CONTEXT AND SIGNIFICANCE
The Epistles of Pliny the Younger constitute one of the most extraordinary testimonies of Roman imperial society in the 1st and 2nd centuries CE: politics, aristocratic friendship, forensic practice, provincial administration, and the construction of personal memory intertwine in an elegant and calibrated prose that became the absolute model for European humanism. The famous correspondence with Trajan is a fundamental document on the administration of the Empire and on the first official perception of Christians by Roman authority. This edition gains additional importance for the presence of Isaac Casaubon’s notes, a central figure of Protestant philology between the 16th and 17th centuries. Casaubon applied to classical texts a rigorous and almost “scientific” comparative method, based on systematic manuscript comparison and linguistic analysis. His annotations on Pliny represent one of the high moments of pre-Enlightenment textual criticism. The addition of the Latin Panegyrici and Claudian’s texts transforms the volume into a repository of late Latin imperial rhetoric: celebration of power, political propaganda, construction of the emperor’s public image, and the ideal continuity of Roman authority. The book thus becomes not only a scholastic classic but a true laboratory of European political memory.
BIOGRAPHY OF THE AUTHOR
Gaius Plinius Caecilius Secundus, known as Pliny the Younger, was born around 61 CE and likely died around 113 CE. A lawyer, senator, governor of Bithynia under Trajan, and a refined littérateur, he was the nephew of Pliny the Elder. His Epistulae represent one of the most precious sources on the cultural and political life of the Flavian and Trajanic age. His prose, clear and elegant, deeply influenced Renaissance and modern epistolary literature.

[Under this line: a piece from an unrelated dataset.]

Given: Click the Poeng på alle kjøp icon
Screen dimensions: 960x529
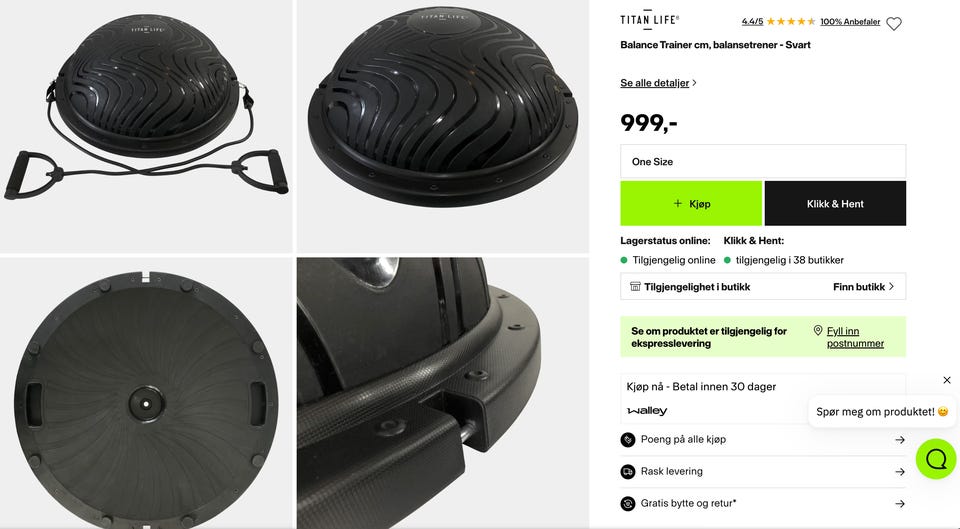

BIOGRAPHY OF ISAAC CASAUBON
Isaac Casaubon (1559–1614), French philologist and humanist of Huguenot origin, was among the greatest European scholars of his time. Active in Geneva, Paris and London, he collaborated with rulers and Protestant scholarly circles and developed a critical methodology aimed at transforming the study of classics. His annotated editions of Athenæus, Persius, Suetonius and Pliny became models of philological rigor for all of 17th-century Europe.
PRINTING HISTORY AND CIRCULATION
The editions of Pliny with Casaubon enjoyed widespread diffusion in the European scholarly world from the late 16th to the 17th century, especially in Protestant university contexts of French, Swiss, and German areas. The small formats, easily portable and intended for continuous study, were frequently used to the point of material exhaustion, a circumstance that makes today’s copies in completely original and unrestored condition relatively rare. The strongly lived appearance of this specimen precisely attests to that long history of daily reading and consultation that constitutes one of the most fascinating elements of its material authenticity.
BIBLIOGRAPHY AND REFERENCES
Adams, P-1570 / P-1572 (editions related to Pliny with Casaubon).
Brunet, Manuel du Libraire, IV, col. 706-709.
Graesse, Trésor de Livres Rares, V, p. 325.
Renouard, Annales de l’imprimerie des Estienne, passim.
Moss, Printed Commonplace-Books and the Structuring of Renaissance Thought, Oxford, 1996.
Reynolds & Wilson, Scribes and Scholars, Oxford University Press.
Cataloghi ICCU / OPAC SBN: sixteenth–seventeenth-century editions of Pliny with Casaubon apparatus.
USTC – Universal Short Title Catalogue, records relating to Casaubon’s annotated editions of Pliny.
WorldCat, European editions of Pliny the Younger with Panegyrici and philological notes.